COMMON SECURITY CERTIFICATE

Contract Categories: Business Finance - Security Agreements
EX-4.6 7 dex46.htm FORM OF COMMON SECURITY Form of Common Security

Exhibit 4.6

COMMON SECURITY CERTIFICATE

THIS COMMON SECURITY HAS NOT BEEN REGISTERED UNDER THE SECURITIES ACT OF 1933, AS AMENDED (THE “SECURITIES ACT”) OR ANY STATE SECURITIES LAWS OR ANY OTHER APPLICABLE SECURITIES LAW. NEITHER THIS COMMON SECURITY NOR ANY INTEREST OR PARTICIPATION HEREIN MAY BE REOFFERED, SOLD, ASSIGNED, TRANSFERRED, PLEDGED, ENCUMBERED OR OTHERWISE DISPOSED OF IN THE ABSENCE OF SUCH REGISTRATION OR UNLESS SUCH TRANSACTION IS EXEMPT FROM, OR NOT SUBJECT TO, REGISTRATION.

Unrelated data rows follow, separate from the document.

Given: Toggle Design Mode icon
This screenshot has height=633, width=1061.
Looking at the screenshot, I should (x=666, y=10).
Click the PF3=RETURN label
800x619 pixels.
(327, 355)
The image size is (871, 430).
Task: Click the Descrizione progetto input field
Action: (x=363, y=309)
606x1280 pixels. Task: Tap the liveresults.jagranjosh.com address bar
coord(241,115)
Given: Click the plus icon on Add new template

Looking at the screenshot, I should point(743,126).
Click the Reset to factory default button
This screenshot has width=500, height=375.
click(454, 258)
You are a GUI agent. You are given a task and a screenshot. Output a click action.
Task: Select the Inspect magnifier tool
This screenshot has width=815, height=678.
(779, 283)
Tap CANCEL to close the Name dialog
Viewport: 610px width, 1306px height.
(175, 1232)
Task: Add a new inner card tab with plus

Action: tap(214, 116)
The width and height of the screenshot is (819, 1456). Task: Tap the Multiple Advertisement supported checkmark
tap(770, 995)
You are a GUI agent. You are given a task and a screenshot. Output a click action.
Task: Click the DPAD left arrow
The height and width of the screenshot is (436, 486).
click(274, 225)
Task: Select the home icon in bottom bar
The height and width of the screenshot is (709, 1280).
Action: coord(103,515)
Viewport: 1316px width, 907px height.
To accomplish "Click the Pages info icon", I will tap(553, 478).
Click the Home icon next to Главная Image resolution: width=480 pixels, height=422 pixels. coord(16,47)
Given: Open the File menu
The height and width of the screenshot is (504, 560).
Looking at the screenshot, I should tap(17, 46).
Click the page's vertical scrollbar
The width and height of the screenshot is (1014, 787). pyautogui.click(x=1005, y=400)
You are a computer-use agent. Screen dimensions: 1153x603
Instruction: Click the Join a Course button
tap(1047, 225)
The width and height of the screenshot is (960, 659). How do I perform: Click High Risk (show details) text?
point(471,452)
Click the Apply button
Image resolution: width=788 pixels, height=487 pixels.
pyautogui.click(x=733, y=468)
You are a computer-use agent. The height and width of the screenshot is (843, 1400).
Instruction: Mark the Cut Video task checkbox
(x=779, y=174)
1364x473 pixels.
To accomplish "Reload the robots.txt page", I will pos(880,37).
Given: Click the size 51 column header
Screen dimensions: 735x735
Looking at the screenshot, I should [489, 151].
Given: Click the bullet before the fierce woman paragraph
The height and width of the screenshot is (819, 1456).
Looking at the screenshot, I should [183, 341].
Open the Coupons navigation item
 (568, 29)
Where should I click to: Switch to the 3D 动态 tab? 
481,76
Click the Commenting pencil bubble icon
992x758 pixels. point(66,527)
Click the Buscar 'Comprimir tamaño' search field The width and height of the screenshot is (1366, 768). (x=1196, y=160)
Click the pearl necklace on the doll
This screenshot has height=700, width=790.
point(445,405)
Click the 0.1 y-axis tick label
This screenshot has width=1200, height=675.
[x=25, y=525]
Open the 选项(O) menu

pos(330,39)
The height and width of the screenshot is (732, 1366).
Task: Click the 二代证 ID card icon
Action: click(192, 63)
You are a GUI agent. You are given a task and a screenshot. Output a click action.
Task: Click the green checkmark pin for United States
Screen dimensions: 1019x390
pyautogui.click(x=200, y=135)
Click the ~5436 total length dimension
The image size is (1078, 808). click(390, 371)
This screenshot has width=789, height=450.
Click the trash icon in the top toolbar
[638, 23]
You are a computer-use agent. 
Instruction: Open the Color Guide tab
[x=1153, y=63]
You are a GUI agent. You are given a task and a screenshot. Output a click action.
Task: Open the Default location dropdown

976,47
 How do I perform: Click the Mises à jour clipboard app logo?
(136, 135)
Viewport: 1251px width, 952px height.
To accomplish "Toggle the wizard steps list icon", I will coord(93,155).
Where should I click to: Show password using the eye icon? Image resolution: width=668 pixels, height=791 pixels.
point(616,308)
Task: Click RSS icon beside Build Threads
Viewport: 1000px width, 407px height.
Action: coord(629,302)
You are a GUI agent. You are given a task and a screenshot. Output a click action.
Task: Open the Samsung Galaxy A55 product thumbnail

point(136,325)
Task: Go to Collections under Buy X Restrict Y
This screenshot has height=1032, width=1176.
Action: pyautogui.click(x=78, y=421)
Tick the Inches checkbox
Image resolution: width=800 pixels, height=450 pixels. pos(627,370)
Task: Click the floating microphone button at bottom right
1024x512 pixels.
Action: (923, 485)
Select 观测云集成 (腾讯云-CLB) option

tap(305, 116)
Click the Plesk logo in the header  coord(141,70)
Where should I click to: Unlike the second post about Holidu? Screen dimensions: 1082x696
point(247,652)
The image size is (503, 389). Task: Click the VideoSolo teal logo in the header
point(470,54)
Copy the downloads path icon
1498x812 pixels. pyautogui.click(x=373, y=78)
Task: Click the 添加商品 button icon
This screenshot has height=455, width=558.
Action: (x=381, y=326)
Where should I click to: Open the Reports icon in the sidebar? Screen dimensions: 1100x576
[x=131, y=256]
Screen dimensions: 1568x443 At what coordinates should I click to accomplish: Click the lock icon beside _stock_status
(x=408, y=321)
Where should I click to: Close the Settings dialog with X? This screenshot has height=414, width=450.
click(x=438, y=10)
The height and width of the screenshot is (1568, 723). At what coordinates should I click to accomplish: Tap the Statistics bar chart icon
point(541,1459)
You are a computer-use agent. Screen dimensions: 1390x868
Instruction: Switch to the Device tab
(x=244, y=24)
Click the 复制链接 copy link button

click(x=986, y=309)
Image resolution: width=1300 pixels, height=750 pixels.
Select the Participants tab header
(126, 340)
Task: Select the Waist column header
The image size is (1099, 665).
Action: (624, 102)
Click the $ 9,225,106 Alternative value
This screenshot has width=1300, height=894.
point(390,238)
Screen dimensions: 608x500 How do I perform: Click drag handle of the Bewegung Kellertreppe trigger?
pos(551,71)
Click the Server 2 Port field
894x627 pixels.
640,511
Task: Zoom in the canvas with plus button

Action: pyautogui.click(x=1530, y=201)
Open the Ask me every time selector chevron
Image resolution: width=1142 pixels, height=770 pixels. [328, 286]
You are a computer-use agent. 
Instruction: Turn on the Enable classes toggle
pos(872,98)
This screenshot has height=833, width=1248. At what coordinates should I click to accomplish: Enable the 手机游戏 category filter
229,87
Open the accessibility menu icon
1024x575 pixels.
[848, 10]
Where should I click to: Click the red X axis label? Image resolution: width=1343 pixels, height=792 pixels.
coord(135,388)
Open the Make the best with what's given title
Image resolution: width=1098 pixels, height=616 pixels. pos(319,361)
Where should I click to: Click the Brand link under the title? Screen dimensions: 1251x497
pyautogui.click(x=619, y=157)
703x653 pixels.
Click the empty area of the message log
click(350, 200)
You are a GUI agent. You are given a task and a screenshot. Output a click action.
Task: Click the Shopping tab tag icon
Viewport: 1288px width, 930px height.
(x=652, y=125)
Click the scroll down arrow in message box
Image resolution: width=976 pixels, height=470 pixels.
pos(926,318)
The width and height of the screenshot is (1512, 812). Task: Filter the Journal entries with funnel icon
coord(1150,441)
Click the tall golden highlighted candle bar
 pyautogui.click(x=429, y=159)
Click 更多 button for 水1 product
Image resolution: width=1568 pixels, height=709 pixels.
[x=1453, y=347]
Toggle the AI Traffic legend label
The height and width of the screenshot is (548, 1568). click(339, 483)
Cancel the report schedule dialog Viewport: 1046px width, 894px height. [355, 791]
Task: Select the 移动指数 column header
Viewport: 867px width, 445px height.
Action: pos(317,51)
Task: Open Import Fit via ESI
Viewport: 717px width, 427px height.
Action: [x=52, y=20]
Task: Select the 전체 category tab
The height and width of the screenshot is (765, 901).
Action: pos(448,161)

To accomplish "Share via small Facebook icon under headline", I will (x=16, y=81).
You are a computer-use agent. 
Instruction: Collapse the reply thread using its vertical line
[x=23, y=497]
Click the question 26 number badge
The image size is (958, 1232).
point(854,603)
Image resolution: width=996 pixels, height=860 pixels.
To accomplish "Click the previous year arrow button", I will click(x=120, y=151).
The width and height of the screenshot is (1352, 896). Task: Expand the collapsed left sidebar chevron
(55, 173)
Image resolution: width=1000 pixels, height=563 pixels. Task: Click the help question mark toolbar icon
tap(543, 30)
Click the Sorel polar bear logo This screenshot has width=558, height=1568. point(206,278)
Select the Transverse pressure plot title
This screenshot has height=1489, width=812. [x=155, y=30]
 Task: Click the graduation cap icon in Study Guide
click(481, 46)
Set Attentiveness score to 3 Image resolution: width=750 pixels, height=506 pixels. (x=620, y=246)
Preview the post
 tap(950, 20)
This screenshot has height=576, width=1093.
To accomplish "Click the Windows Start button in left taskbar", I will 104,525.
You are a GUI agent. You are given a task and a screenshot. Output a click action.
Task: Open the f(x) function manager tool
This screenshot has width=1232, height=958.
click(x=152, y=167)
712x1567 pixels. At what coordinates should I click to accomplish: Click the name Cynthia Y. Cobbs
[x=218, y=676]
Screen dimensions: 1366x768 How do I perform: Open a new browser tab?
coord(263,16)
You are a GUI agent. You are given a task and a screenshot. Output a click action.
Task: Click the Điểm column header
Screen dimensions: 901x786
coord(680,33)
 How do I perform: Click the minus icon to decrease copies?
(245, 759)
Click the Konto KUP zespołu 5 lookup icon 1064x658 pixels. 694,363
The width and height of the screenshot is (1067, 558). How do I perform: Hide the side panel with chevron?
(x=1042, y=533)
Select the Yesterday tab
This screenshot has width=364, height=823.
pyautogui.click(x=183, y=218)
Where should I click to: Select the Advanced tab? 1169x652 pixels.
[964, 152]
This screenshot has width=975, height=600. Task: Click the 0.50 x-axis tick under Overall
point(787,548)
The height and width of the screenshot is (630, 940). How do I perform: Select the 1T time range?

THE HOLDER OF THIS COMMON SECURITY BY ITS ACCEPTANCE HEREOF AGREES TO OFFER, SELL OR OTHERWISE TRANSFER THIS COMMON SECURITY, PRIOR TO THE DATE (THE “RESALE RESTRICTION TERMINATION DATE”) WHICH IS TWO YEARS AFTER THE LATER OF THE ORIGINAL ISSUANCE DATE HEREOF AND THE LAST DATE ON WHICH THE COMPANY OR ANY “AFFILIATE” OF THE COMPANY WAS THE OWNER OF THIS CAPITAL SECURITY (OR ANY PREDECESSOR OF THIS CAPITAL SECURITY) ONLY (A) TO THE COMPANY, (B) PURSUANT TO A REGISTRATION STATEMENT WHICH HAS BEEN DECLARED EFFECTIVE UNDER THE SECURITIES ACT, (C) SO LONG AS THIS COMMON SECURITY IS ELIGIBLE FOR RESALE PURSUANT TO RULE 144A UNDER THE SECURITIES ACT (“RULE 144A”), TO A PERSON IT REASONABLY BELIEVES IS A “QUALIFIED INSTITUTIONAL BUYER” (AS DEFINED IN RULE 144A) THAT PURCHASES FOR ITS OWN ACCOUNT OR FOR THE ACCOUNT OF A QUALIFIED INSTITUTIONAL BUYER TO WHOM NOTICE IS GIVEN THAT THE TRANSFER IS BEING MADE IN RELIANCE ON RULE 144A, (D) TO AN INSTITUTIONAL “ACCREDITED INVESTOR” WITHIN THE MEANING OF SUBPARAGRAPH (A)(1), (2), (3) OR (7) OF RULE 501 UNDER THE SECURITIES ACT THAT IS ACQUIRING THIS COMMON SECURITY FOR ITS OWN ACCOUNT, OR FOR THE ACCOUNT OF SUCH AN INSTITUTIONAL ACCREDITED INVESTOR, FOR INVESTMENT PURPOSES AND NOT WITH A VIEW TO, OR FOR OFFER OR SALE IN CONNECTION WITH, ANY DISTRIBUTION IN VIOLATION OF THE SECURITIES ACT, OR (E) PURSUANT TO ANY OTHER AVAILABLE EXEMPTION FROM THE REGISTRATION REQUIREMENTS UNDER THE SECURITIES ACT, SUBJECT TO THE RIGHT OF THE TRUST AND THE COMPANY PRIOR TO ANY SUCH OFFER, SALE OR TRANSFER PURSUANT TO CLAUSE (E) TO REQUIRE THE DELIVERY OF AN OPINION OF COUNSEL, CERTIFICATIONS AND/OR OTHER INFORMATION SATISFACTORY TO EACH OF THEM. SUCH HOLDER FURTHER AGREES THAT IT WILL DELIVER TO EACH PERSON TO WHOM THIS COMMON SECURITY IS TRANSFERRED A NOTICE SUBSTANTIALLY TO THE EFFECT OF THIS LEGEND.

 


Certificate Number       Number of Common Securities
1       464

Certificate Evidencing Common Securities

of

Yardville Capital Trust II

9.50% Common Securities

(liquidation amount $1,000 per Common Security)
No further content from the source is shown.